The rhetoric in labor law tends to be couched in terms of workers’ rights, but review of U.S. labor law shows that in fact workers have lost a substantial amount of their freedom to contract for the terms of their employment, because labor law has given union leaders the right to dictate conditions of employment. Of course, unions must reach an agreement with employers, but here too employers have lost the ability to negotiate with employees, being required by law to negotiate “in good faith” with the union leadership. Also, employers are covered by antitrust law, making employment agreements among employers illegal, while unions are exempt from antitrust law, so there is no limit to the scope of their bargaining power. For example, the United Auto Workers is the bargaining agent for all unionized auto workers at Ford, General Motors, and Chrysler, while those employers must bargain individually with the union that controls the employees for all three.
Baird (1984, chap. 3) gives a list of individual freedoms that have been compromised by U.S. labor law. It gives unions the right to be “exclusive representatives of all the employees” in a bargaining unit, taking away individuals’ freedom of contract; makes it illegal for employers to refuse to bargain with unions, taking away employers’ freedom of contract; and requires employers to bargain “in good faith,” which has been interpreted to mean arriving at an outcome that is satisfactory to the union.
The developments in 20th century U.S. labor law clearly show the erosion of individual rights and economic freedom, especially through the middle of the century.

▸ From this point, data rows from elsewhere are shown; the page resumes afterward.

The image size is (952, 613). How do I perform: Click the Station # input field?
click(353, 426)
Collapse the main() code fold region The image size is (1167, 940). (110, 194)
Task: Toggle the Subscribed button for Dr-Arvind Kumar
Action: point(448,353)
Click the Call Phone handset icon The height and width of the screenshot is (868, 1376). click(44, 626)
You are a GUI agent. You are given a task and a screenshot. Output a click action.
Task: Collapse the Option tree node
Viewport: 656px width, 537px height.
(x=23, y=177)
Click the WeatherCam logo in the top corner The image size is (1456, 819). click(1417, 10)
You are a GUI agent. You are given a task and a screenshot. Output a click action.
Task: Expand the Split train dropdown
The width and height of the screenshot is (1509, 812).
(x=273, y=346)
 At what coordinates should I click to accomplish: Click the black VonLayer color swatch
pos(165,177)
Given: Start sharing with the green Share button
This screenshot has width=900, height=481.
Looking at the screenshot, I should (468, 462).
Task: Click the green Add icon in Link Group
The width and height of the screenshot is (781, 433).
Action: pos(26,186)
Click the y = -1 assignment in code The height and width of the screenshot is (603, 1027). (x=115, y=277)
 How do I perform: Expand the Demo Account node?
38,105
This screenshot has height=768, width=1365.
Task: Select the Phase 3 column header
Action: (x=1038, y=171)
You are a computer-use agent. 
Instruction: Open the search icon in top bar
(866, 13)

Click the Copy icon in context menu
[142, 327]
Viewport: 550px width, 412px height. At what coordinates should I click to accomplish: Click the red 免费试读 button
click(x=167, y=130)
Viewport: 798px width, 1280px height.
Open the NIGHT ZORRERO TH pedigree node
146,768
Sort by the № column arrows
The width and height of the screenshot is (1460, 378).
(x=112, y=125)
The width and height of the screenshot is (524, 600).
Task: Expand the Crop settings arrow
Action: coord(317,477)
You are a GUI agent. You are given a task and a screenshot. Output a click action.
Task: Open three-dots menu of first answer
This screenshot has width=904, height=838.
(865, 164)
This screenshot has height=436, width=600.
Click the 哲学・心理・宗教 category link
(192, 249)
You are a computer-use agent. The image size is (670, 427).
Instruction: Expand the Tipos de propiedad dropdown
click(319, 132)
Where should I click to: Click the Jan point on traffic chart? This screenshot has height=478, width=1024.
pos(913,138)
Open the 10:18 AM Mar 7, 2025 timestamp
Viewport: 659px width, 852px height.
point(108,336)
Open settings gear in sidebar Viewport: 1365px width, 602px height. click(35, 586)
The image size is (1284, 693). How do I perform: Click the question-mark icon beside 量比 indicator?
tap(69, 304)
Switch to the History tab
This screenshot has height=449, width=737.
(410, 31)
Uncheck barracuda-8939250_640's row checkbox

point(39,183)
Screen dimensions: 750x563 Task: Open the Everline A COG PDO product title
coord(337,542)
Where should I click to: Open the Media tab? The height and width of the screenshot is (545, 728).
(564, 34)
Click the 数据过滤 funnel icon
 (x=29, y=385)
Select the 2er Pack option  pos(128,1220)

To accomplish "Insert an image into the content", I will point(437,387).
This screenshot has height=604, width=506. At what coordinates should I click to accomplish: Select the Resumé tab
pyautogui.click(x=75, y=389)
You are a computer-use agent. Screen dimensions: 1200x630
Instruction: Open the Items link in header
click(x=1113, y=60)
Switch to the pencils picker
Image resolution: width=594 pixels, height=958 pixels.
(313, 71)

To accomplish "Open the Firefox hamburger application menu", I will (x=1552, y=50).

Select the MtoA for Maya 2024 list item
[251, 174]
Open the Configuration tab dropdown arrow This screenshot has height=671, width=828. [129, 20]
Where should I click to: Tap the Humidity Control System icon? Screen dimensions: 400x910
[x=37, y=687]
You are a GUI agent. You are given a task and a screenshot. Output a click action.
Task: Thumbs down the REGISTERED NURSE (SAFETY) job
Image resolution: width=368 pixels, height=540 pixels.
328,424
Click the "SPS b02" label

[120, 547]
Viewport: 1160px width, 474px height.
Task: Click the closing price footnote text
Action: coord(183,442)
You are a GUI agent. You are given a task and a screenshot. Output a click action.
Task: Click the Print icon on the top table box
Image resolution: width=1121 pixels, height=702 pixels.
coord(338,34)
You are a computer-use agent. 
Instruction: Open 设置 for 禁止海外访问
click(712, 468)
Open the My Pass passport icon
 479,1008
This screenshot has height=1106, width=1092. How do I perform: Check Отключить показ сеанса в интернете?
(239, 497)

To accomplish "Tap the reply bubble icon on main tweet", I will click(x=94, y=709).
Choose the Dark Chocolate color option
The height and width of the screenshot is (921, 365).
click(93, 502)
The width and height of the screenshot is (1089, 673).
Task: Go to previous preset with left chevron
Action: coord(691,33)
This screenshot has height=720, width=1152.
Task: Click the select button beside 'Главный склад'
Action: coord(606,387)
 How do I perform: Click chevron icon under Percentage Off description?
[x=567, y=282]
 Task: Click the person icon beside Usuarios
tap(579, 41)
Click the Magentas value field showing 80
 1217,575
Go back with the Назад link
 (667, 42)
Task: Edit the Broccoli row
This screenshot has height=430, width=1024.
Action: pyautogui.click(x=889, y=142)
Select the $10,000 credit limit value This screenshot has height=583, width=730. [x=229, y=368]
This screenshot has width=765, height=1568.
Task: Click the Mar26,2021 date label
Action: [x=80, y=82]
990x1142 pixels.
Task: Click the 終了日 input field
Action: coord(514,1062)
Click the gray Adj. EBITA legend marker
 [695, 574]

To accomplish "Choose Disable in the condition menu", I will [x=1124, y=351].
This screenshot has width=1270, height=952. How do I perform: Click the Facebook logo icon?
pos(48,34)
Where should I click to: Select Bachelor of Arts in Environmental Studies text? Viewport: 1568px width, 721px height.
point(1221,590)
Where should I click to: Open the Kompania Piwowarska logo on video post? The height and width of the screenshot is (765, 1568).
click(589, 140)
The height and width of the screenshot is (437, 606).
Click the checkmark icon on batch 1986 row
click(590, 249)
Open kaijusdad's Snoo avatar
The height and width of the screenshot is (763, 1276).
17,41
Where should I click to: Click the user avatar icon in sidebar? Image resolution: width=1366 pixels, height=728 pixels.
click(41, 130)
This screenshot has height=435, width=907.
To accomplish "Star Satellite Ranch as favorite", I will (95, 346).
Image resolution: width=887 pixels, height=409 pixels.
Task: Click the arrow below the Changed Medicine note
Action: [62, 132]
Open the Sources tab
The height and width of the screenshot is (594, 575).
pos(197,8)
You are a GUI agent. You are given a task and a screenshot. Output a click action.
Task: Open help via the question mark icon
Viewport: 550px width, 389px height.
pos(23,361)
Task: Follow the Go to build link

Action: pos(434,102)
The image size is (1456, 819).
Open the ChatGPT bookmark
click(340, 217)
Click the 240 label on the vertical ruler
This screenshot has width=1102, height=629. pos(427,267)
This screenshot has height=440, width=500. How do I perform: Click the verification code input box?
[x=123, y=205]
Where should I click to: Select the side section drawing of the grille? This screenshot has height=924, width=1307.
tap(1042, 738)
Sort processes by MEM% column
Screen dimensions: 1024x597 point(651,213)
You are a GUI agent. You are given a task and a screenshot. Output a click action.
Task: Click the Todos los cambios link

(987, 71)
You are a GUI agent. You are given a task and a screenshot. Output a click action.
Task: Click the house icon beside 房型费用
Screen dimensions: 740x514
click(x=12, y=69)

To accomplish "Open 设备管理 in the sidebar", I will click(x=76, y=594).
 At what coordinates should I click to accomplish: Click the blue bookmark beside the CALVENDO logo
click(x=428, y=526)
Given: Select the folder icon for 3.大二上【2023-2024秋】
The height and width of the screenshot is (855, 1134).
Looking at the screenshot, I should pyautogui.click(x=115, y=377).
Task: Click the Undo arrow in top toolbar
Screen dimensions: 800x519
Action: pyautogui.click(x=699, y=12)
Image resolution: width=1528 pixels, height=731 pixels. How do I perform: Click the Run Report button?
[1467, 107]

The 1947 Taft-Hartley Act and 1959 Landrum-Griffin Act did give some control of employment conditions back to workers, but the restrictions on freedom of contract imposed by labor law clearly reduce economic freedom for employees whose conditions of employment are governed by a union. There can be no doubt that the result of 20th century labor law was to give economic power to union leaders while reducing the economic freedom of both employers and employees.
Labor Law in Other Countries
Other developed economies have seen even more bias in favor of collective bargaining than the United States. Sometimes this has come in the form of legal powers given to unions, but in other cases labor law covers all workers in a nation, regardless of their union status. Botero et al. (2004) note that countries with left-leaning politics tend to have more stringent labor market regulations, and that countries with French, Scandinavian, and socialist legal origins have higher levels of labor regulation than common law countries.
Labor market regulation abridges freedom of contract, so national laws erode economic freedom for employees and employers. In countries with strong government labor regulations, union contracts have less scope for influence. Botero et al. (2004) find that countries with more regulated labor markets have higher unemployment and lower rates of labor force participation, so the reduction in economic freedom is associated with a reduction in employment. Unions influence labor law, beyond a doubt, but unionization is less important precisely because of the restrictive government labor laws that apply to all workers regardless of their union status.
France is a good example of a nation with substantial restrictions on economic freedom imposed by national labor laws. Siebert (1997) noted that the French minimum wage was at about 60 percent of the median wage in 1997, compared with 34 percent in the United States. France attempted to lower the minimum wage for workers under 25 in 1993, Saint-Paul (1996: 297) reports. However, that attempt was extensively protested, largely by people paid more than the minimum wage who viewed young workers as threats to their employment, and the reform was withdrawn. The political power of some reduced the economic freedom of others. France also has high unemployment benefits, and labor law requires substantial severance pay to employees who are terminated. France also mandated a 35-hour work week for many workers in 2000. The mandate was repealed in 2005, but in exchange for higher pay for extra hours of work.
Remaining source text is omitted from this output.